18 critiques Suivre son activité

3,0
Publiée le 24 avril 2026
Première rencontre avec le cinéma de Bergman, "Persona" m'a laissé une impression contrastée. Le film commence de manière étrange avec un générique et une scène introductive résolument expérimentaux, portés par une musique du même acabit. Cela m'a semblé assez séduisant et de bonne augure pour la suite. On ne saisit pas trop le lien entre cette introduction et la suite du film, mais passons. L'histoire qui nous est racontée est celle d'une actrice, hospitalisée en psychiatrie, manifestement pour dépression. Celle-ci ne parle plus et reste résolument prostrée. Sa convalescence se poursuit dans un village côtier, en tête-à-tête avec son infirmière.
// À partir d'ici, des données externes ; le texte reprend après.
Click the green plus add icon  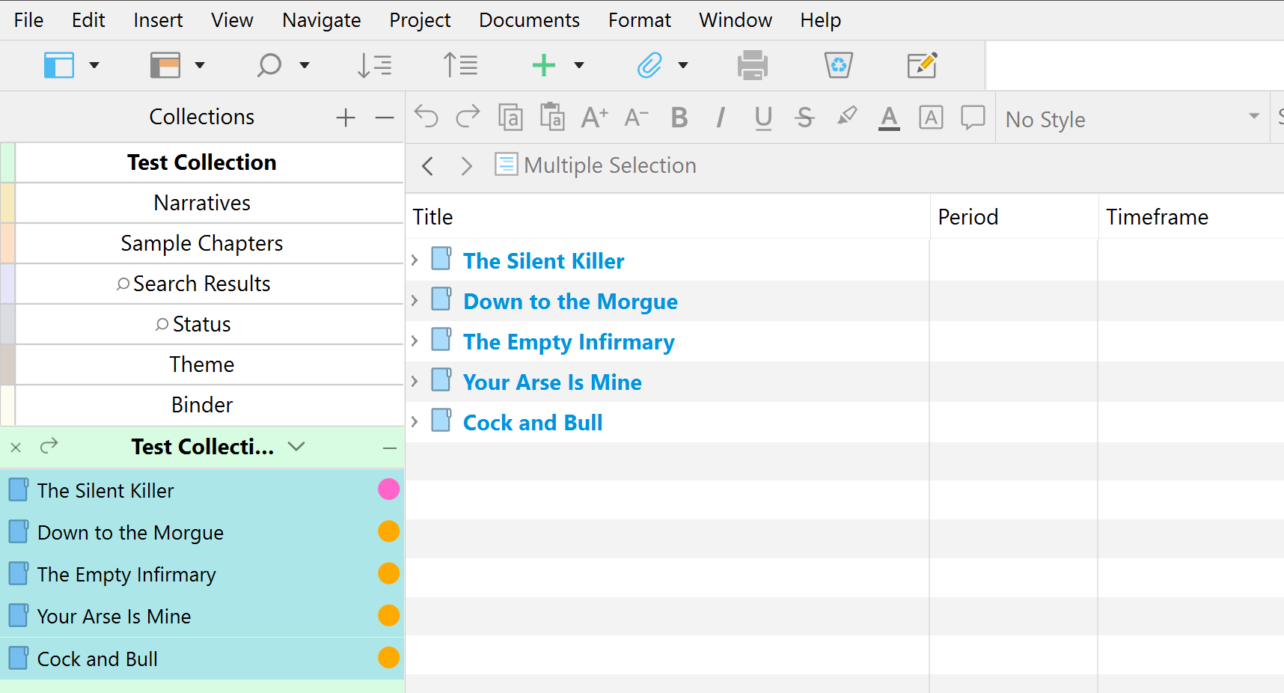click(544, 65)
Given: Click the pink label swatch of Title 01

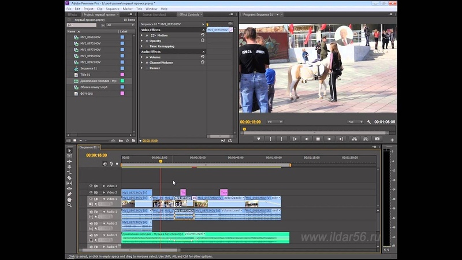Looking at the screenshot, I should [122, 75].
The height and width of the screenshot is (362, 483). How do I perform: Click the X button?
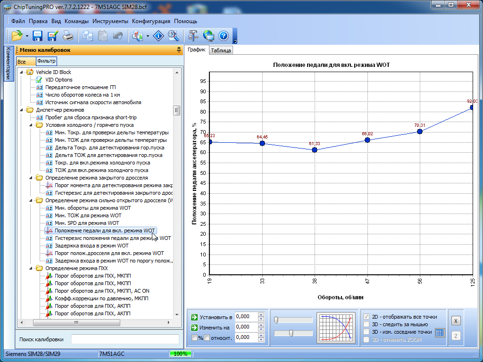[x=456, y=321]
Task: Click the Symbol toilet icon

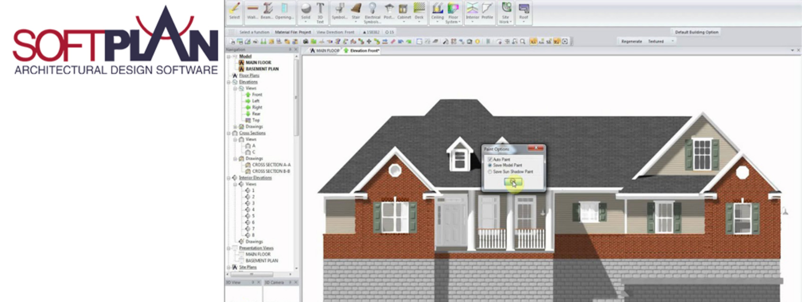Action: pos(339,11)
Si le début du séjour à la mer est assez ennuyeux, les choses commencent à devenir intéressantes lorsque des frictions émergent entre les deux femmes. Bergman est doué pour créer des atmosphères pesantes, tout en subtilité, il faut bien l'avouer.

Le film prend une tournure encore plus glaçante lorsque l'actrice se met à prendre possession de l'infirmière - à moins que ce ne soit l'infirmière qui se prend pour l'actrice, on ne sait pas trop car Bergman a volontairement voulu laisser planer le doute. Mais au bout d'un moment, je dois avouer qu'il m'a perdue. On finit par ne plus savoir ce qui constitue la réalité, le rêve, les fantasmes ou la folie, et on finit par ne plus accrocher. Dommage, car Bergman est indéniablement un grand cinéaste qui sait comment filmer (les images sont superbes !), créer la tension et diriger les acteurs. Le face-à-face entre Bibi Andersson et Liv Ullmann est saisissant, même si cette dernière ne parle pas pendant tout le film.

Bref, du bon et du moins bon dans ce "Persona", mais une chose est sûre, c'est un film singulier qui mérite un visionnage.